As we increasingly rely on mobile connectivity, demand for wireless spectrum capacity is growing daily. With limited spectrum in use to expand wireless capacity, policymakers must move quickly and responsibly to make more spectrum available to keep pace with the demands of consumers and our economy and enable the next wave of mobile innovation and economic growth.
Why We Care
- Consumers rely on spectrum to power mobile broadband. Today, more than half of U.S. consumers have a smartphone and many of us are adding tablets, as well. With wireless Internet traffic in North America expected to grow more than 41-fold from 2011 to 2016, it is critical that adequate spectrum capacity exists to meet the growing needs of wireless consumers and our economy.
- More wireless spectrum is urgently needed to accommodate growing demand. Mobile data usage doubled in 2012. This means the spectrum available to expand mobile services also must increase dramatically. Smartphones use 50 times the amount of spectrum as a basic feature phone, while tablets use 120 times the amount of spectrum. Without more spectrum, consumers will experience more dropped calls, failed applications and other negative effects of congested networks.
- Adding wireless capacity will take years. The process of repurposing spectrum to expand mobile broadband can take years. Rules must be established. Public auctions must be conducted. Previous users of the spectrum must relocate to make room. And networks across the nation must be upgraded to take full advantage of these new mobile resources. Given the rapidly rising demands on the U.S. wireless networks, there is no time to waste.
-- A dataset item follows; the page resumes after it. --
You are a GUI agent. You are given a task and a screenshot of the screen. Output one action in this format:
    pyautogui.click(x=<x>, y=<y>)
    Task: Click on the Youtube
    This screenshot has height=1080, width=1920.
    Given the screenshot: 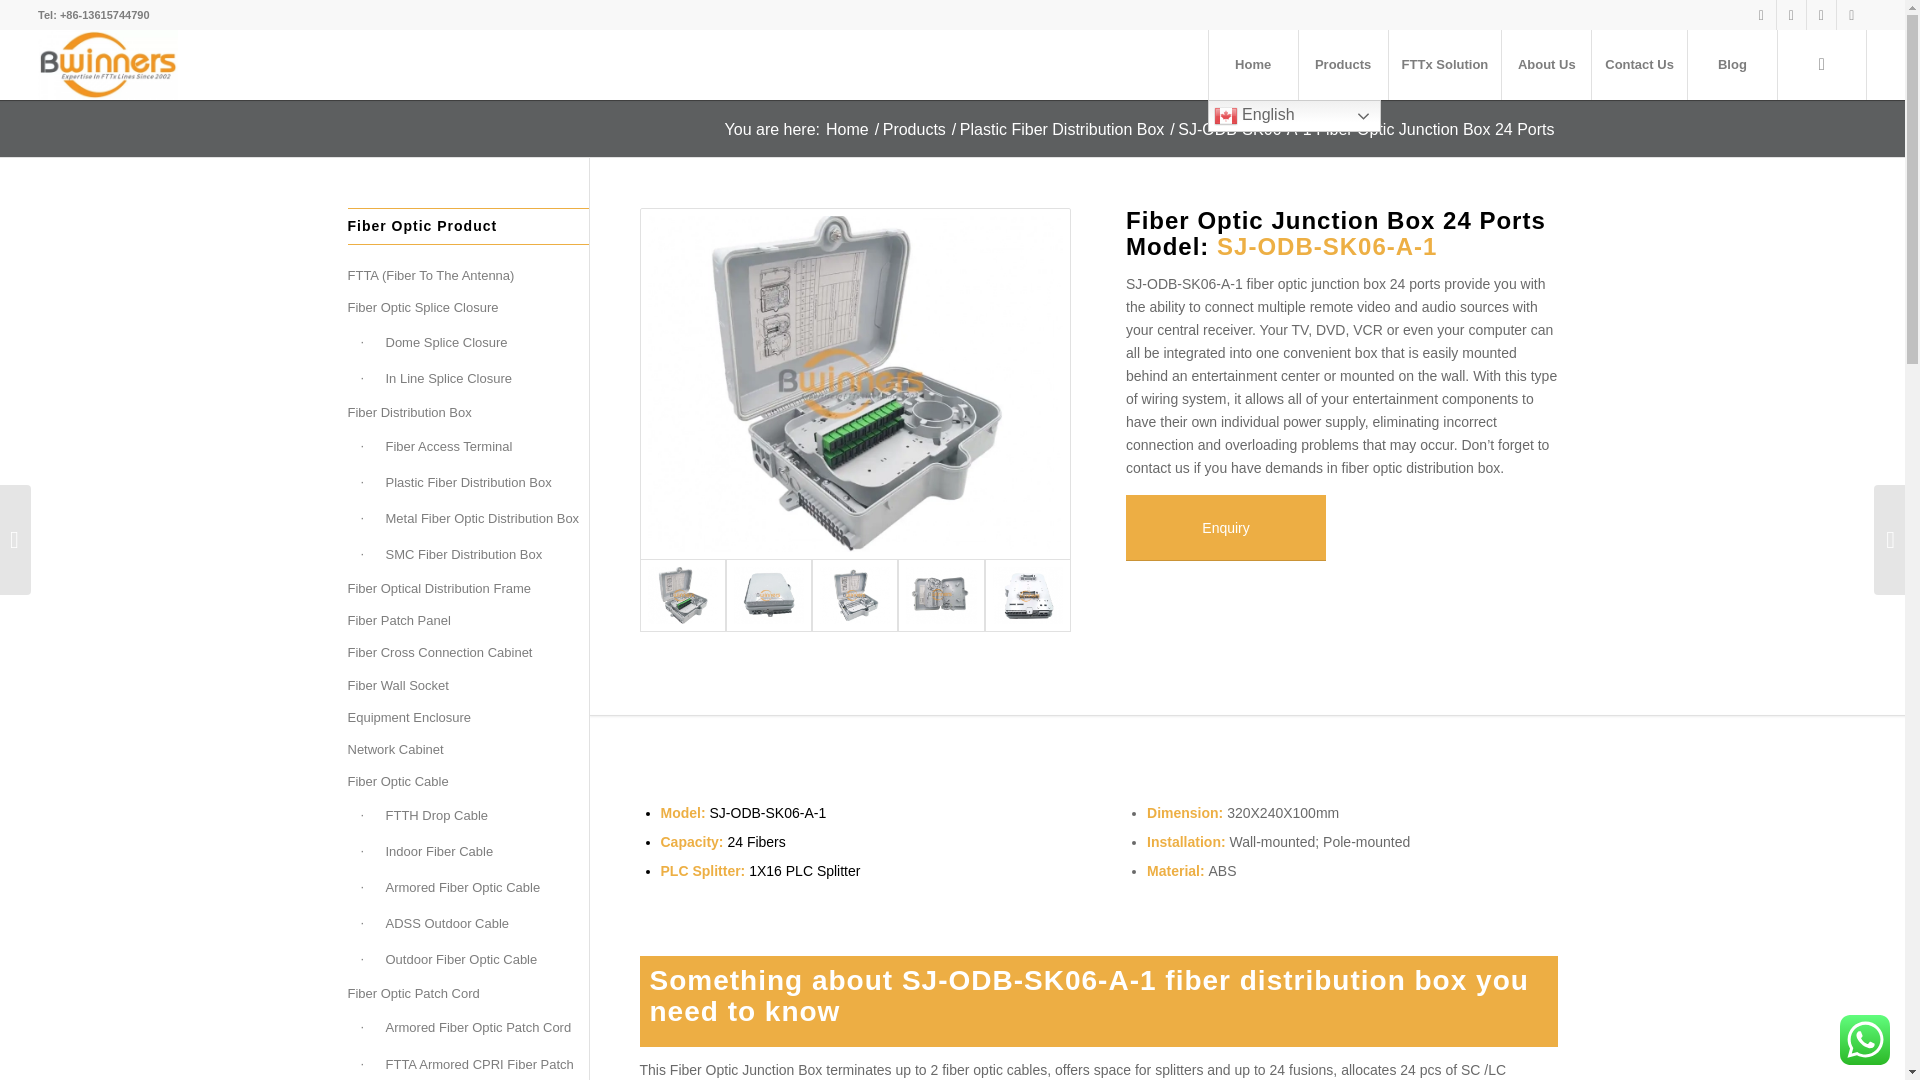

- Spectrum efforts are key to U.S. competitiveness. Efforts to reallocate more spectrum to wireless networks represent an essential national undertaking to promote the continued growth and expansion of mobile innovation and all that it is delivering to consumers and our economy. More than 330 million wireless subscriptions in our country alone show that demand continues for next-generation mobile services, technologies and applications.
Our Bottom Line
Reallocating as much spectrum as possible for mobile broadband must be a top national priority. As the Federal Communications Commission works to free more spectrum capacity, it is vital that planned spectrum auctions proceed expeditiously and responsibly. This includes ensuring auctions are inclusive so all stakeholders can pursue spectrum to be able to provide the high-speed services that their consumers demand.
At the same time, the Commission must move forward expeditiously to review secondary market transactions which will put more spectrum to use. Additionally, supporting ongoing research and development, exploring spectrum sharing techniques and embracing new technologies to increase efficiency will help address some of the spectrum challenges while we continue to work toward longer term solutions.